Collected data entries
+ + +

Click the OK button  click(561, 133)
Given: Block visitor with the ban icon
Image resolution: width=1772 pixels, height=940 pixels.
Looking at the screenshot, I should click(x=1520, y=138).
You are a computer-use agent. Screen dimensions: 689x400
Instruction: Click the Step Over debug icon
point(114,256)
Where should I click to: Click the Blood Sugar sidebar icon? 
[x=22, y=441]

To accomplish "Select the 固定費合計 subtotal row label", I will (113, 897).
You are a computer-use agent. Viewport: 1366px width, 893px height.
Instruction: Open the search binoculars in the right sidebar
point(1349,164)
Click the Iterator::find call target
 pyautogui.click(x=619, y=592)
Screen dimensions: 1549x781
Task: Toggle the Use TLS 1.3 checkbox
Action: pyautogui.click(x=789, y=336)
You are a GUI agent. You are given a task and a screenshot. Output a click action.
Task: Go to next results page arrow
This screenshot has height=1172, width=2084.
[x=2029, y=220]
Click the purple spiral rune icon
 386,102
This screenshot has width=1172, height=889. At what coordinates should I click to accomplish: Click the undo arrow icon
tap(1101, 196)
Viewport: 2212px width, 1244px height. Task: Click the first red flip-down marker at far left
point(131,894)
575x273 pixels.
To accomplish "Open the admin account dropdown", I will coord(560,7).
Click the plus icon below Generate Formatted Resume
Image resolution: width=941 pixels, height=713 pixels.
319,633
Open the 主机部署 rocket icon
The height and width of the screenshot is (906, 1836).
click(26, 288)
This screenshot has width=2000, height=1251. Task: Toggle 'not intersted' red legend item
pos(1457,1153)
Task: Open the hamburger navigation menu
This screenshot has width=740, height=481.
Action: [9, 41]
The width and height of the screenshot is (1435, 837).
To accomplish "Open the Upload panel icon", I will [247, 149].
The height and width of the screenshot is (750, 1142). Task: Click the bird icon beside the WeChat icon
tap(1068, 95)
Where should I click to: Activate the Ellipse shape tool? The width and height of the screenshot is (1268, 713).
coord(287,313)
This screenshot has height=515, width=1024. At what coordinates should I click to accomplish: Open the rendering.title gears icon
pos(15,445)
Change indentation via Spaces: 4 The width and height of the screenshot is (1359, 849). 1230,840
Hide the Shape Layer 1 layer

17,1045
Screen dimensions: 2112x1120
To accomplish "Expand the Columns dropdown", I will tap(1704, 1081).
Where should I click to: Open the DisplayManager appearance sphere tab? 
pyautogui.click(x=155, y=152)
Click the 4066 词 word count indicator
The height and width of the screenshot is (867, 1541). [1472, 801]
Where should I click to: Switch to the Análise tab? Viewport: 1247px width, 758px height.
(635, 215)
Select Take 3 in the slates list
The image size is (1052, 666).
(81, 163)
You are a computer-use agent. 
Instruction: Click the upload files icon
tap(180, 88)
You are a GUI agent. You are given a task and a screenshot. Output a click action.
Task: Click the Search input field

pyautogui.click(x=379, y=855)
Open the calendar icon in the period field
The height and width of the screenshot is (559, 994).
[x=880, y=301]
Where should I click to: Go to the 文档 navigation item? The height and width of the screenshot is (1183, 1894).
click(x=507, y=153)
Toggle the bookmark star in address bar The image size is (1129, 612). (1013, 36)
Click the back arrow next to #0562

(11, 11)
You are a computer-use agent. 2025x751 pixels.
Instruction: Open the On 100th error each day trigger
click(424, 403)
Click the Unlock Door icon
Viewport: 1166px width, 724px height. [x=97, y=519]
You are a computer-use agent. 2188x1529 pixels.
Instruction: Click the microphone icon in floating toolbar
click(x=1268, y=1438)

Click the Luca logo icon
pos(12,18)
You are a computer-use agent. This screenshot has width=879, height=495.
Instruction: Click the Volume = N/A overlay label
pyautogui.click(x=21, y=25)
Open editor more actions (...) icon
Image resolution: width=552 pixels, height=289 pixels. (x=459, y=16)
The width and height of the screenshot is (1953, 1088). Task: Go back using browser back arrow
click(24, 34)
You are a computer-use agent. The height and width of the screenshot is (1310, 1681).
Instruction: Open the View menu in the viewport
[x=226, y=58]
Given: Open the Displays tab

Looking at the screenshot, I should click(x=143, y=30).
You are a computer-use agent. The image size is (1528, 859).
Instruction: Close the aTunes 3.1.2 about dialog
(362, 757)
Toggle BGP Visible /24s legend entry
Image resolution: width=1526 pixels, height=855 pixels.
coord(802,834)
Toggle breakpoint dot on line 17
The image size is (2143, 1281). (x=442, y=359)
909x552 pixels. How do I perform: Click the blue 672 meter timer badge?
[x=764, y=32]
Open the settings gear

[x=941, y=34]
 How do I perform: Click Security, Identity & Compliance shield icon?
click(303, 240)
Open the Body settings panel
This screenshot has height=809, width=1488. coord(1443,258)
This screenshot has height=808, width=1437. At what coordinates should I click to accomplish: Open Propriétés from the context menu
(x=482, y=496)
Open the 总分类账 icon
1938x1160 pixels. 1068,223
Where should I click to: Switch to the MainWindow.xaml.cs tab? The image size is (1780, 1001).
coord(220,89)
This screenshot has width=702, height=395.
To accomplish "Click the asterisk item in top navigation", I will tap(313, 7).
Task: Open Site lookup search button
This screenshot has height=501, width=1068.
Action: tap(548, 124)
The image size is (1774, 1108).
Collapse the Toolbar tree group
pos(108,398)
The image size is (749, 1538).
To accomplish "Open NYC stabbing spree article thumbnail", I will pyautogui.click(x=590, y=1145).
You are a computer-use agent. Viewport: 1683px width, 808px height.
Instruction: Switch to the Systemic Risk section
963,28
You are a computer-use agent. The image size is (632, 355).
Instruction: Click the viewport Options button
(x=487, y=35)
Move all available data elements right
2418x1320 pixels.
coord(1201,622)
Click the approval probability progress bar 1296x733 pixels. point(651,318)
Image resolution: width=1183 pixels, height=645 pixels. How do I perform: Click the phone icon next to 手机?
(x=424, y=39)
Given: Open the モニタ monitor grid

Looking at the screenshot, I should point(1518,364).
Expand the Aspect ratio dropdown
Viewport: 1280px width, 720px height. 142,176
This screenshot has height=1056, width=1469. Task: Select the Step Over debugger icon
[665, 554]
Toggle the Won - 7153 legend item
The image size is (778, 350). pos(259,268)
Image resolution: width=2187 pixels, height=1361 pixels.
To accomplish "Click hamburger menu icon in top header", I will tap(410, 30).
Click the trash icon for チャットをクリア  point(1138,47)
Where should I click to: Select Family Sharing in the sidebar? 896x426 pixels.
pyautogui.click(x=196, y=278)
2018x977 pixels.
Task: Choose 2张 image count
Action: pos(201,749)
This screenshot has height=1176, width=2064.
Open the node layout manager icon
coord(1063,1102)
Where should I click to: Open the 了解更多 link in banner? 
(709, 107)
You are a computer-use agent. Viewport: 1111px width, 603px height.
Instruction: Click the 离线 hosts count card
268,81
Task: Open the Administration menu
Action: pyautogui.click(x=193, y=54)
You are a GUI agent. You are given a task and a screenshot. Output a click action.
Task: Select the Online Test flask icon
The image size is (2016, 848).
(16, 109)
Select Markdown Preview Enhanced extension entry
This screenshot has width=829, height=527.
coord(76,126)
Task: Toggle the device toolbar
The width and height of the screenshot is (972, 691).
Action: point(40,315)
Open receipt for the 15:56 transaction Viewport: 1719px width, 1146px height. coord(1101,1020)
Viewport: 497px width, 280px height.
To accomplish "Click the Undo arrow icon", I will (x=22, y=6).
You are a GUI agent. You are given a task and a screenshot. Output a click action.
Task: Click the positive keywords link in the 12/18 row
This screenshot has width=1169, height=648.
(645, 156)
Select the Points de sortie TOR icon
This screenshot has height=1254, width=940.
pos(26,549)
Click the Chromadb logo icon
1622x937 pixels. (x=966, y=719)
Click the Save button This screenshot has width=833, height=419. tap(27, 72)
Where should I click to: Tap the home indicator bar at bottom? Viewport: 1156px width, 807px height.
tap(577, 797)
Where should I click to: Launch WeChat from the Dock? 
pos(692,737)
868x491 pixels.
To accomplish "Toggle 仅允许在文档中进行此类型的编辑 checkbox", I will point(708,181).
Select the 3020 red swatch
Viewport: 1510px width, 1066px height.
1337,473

+ + +

• [Description of the task]: Within the data above, find the lines that contain the word "hamburger" and copy each of them.

• [Result]:
Task: Open the hamburger navigation menu
To accomplish "Click hamburger menu icon in top header", I will tap(410, 30).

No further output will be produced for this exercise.